The COVID-19 pandemic has given renewed urgency to computational biology, and in particular, the hunt for effective pharmaceuticals. Much of the work to fight SARS-CoV-2 focused on combing through existing databases of known natural and pharmaceutical compounds – and much of it also involved novel, AI-driven techniques for quickly evaluating millions of those compounds. Now, researchers from Carnegie Mellon University (CMU) have developed new machine learning algorithms that hunt for natural products that could serve as effective drugs for diseases ranging from cancers to viral infections.
The algorithms, part of a tool called NRPminer, start with a microbe’s metabolite and genomic signals. Then, it associates those signals with known natural products. “Natural products are still one of the most successful paths for drug discovery,” said Bahar Behsaz, a project scientist in CMU’s Metabolomics and Metagenomics Lab and lead author of a paper describing the research, in an interview with CMU’s Aaron Aupperlee. “And we think we’re able to take it further with an algorithm like ours. Our computational model is orders of magnitude faster and more sensitive.”

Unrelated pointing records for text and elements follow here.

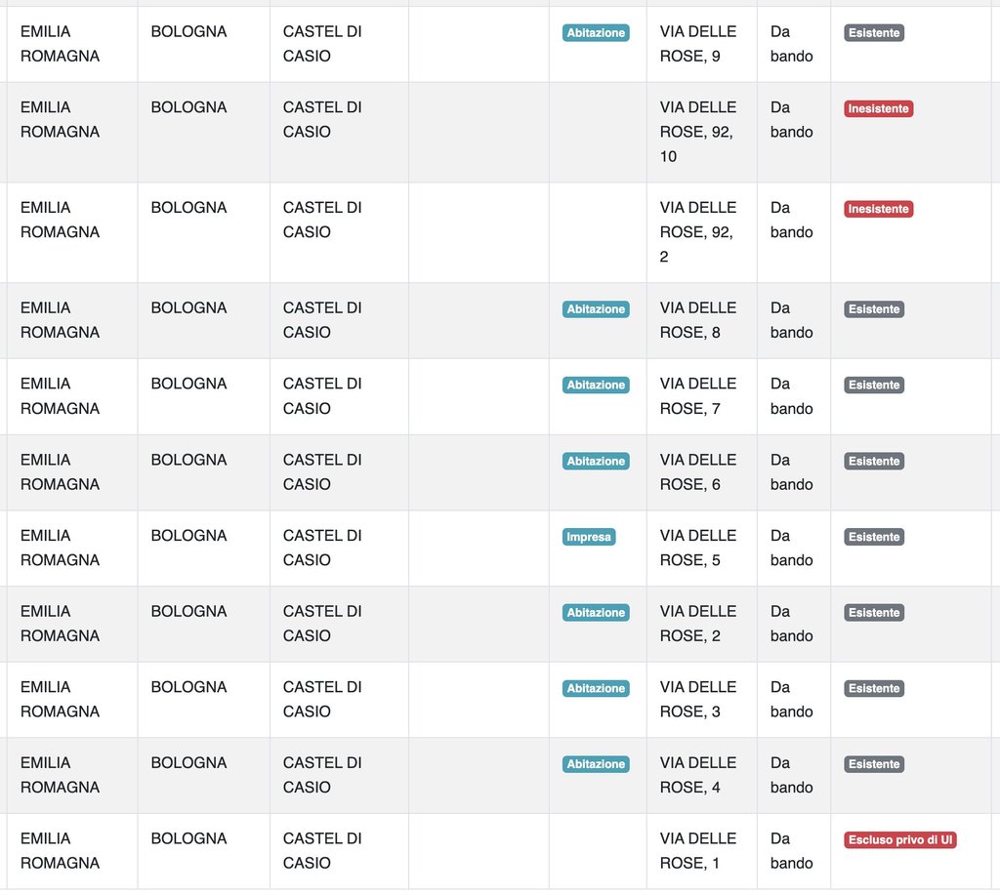This screenshot has height=895, width=1000.
Task: Click the Esistente badge for VIA DELLE ROSE, 5
Action: (x=874, y=537)
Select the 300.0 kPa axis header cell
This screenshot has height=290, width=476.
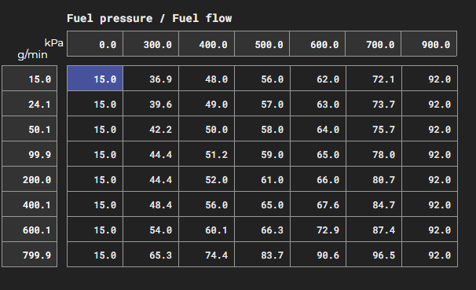click(151, 44)
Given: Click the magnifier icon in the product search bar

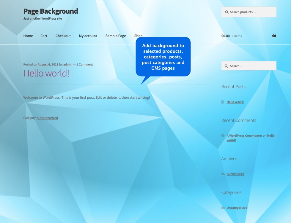Looking at the screenshot, I should point(226,12).
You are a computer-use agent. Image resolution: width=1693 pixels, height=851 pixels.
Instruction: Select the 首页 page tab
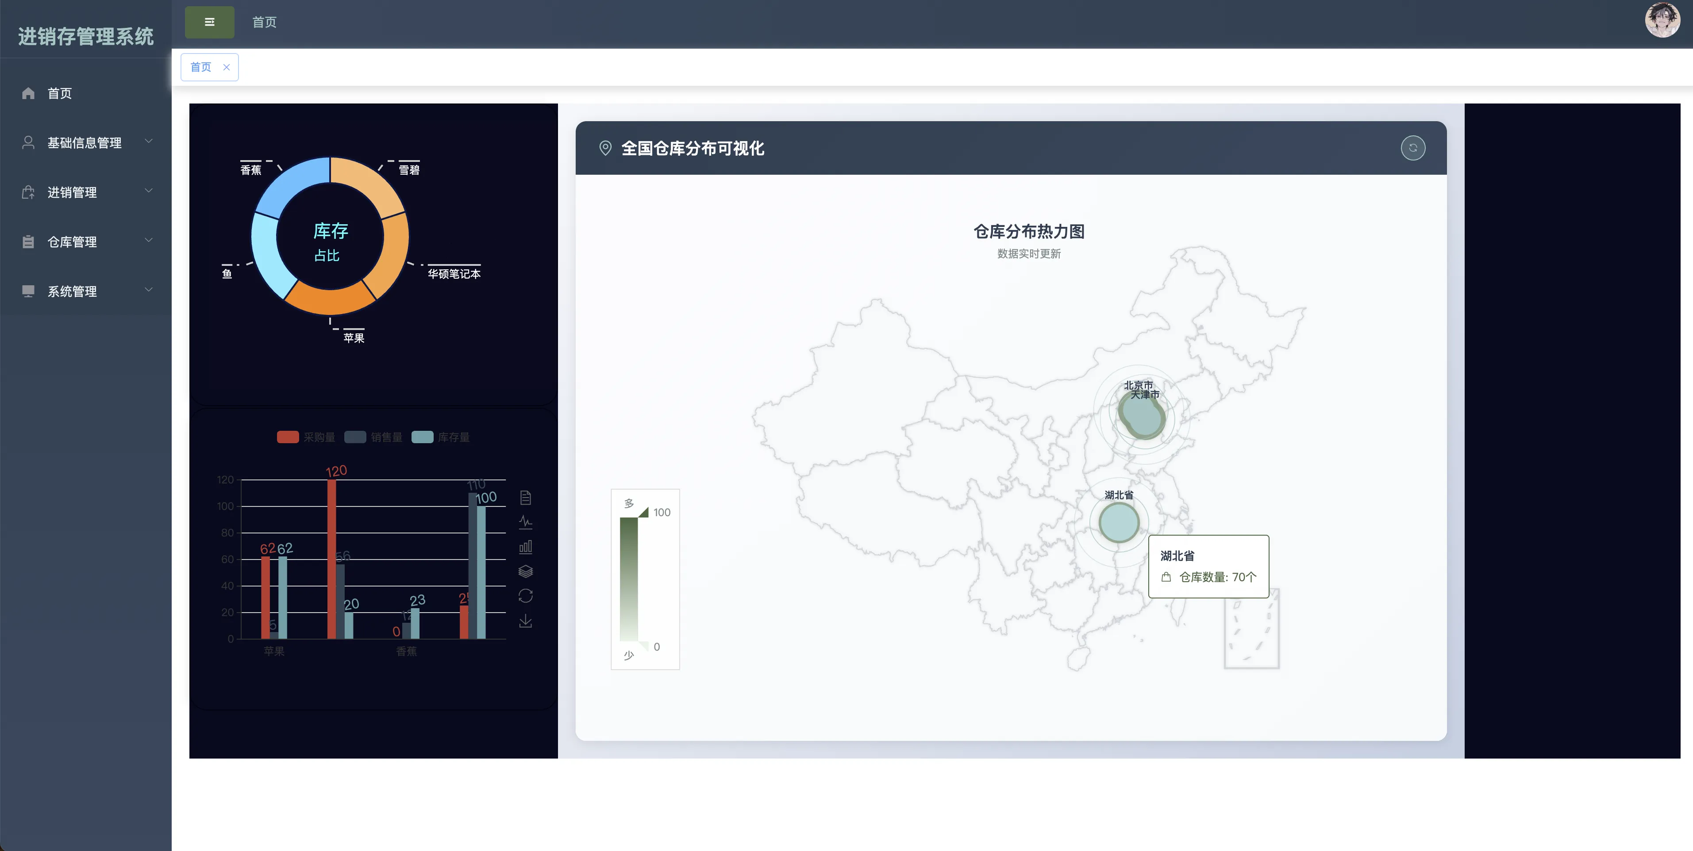pos(200,67)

Specifically, NRPminer looks for non-ribosomal peptides – the namesake NRPs, which are the primary ingredients of a wide suite of antibiotics and oncological drugs, among others. NRPs continually elude researchers, which find the useful ones difficult to sort out from the rest. “What is unique about our approach is that our technology is very sensitive. It can detect molecules with nanograms of abundance,” said Hosein Mohimani, an assistant professor of computational biology and head of the Metabolomics and Metagenomics Lab. “We can discover things that are hidden under the grass.”

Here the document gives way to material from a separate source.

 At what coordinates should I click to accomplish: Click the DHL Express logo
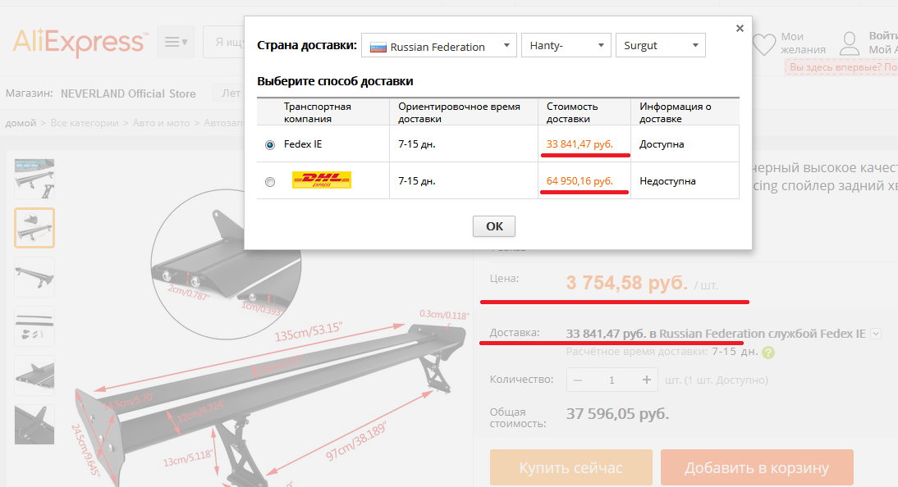click(322, 180)
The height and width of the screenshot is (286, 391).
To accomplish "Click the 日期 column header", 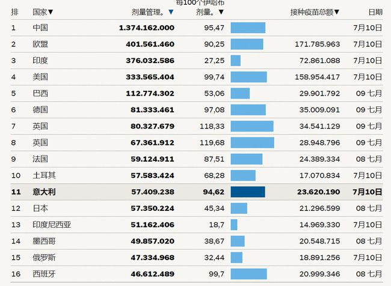I will [x=375, y=12].
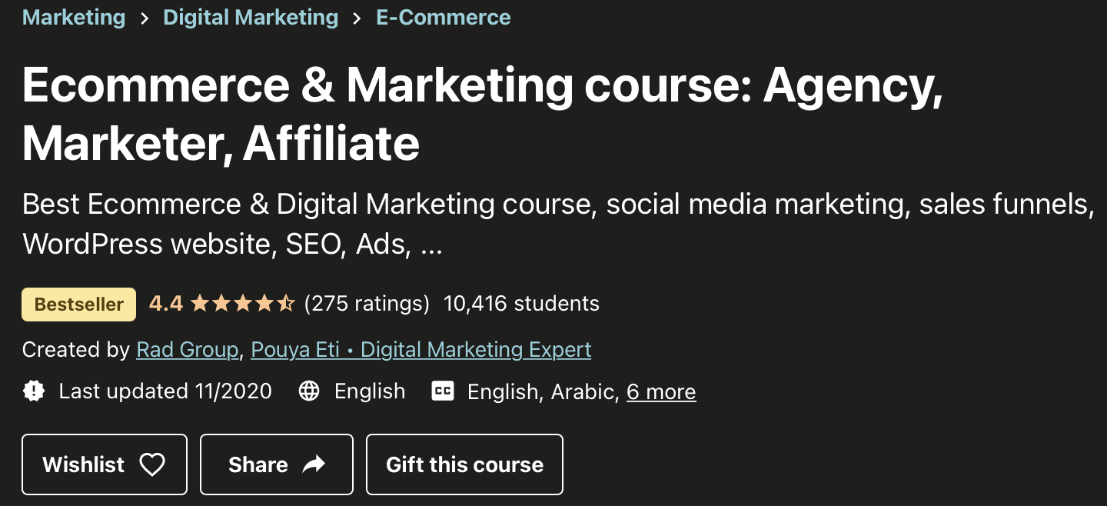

To test the algorithms, the team pitted it against a couple hundred strains of microbes known to be vulnerable to a range of natural product-based drugs. NRPminer identified the hundreds of known drugs – as well as four novel natural products that are now considered promising candidates for drug development, and which the research team is already investigating.

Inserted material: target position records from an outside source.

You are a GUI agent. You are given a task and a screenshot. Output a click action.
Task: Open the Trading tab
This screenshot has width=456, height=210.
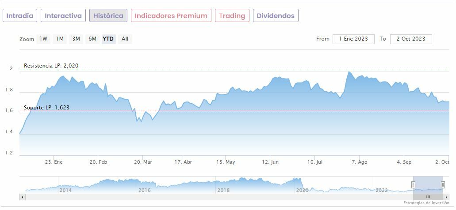coord(232,16)
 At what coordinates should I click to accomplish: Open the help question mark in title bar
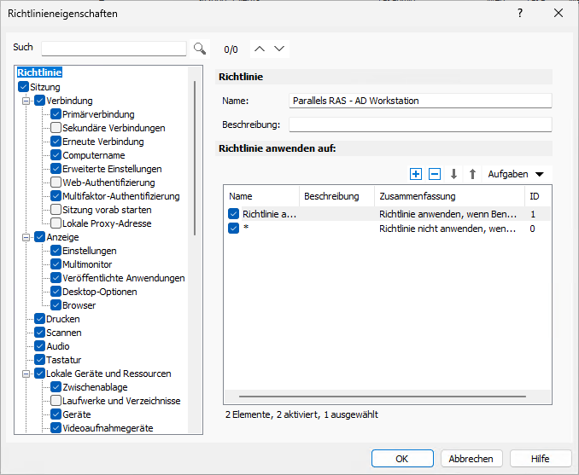(520, 14)
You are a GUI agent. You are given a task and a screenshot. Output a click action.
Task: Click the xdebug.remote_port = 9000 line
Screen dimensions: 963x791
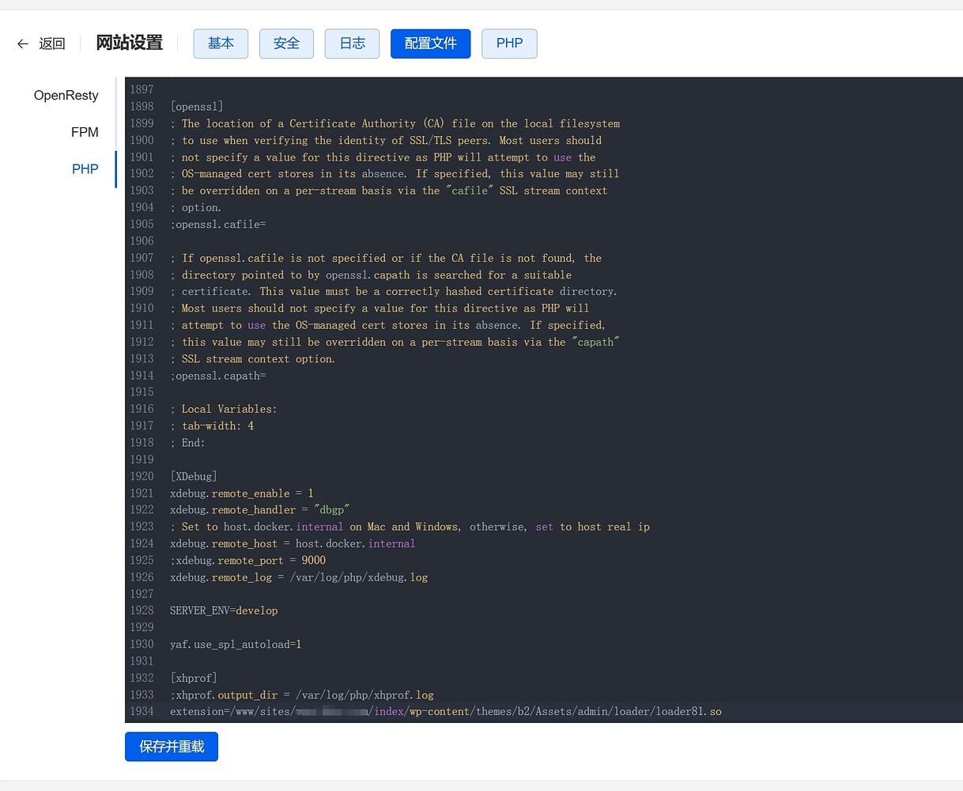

“Our hope is that we can push this forward and discover other natural drug candidates and then develop those into a phase that would be attractive to pharmaceutical companies,” Mohimani said. “Bahar Behsaz and I are expanding our discovery methods to different classes of natural products at a scale suitable for commercialization.”
To learn more about the research discussed in this article, read the paper, “Integrating genomics and metabolomics for scalable non-ribosomal peptide discovery,” which was published in the May 2021 issue of Nature Communications.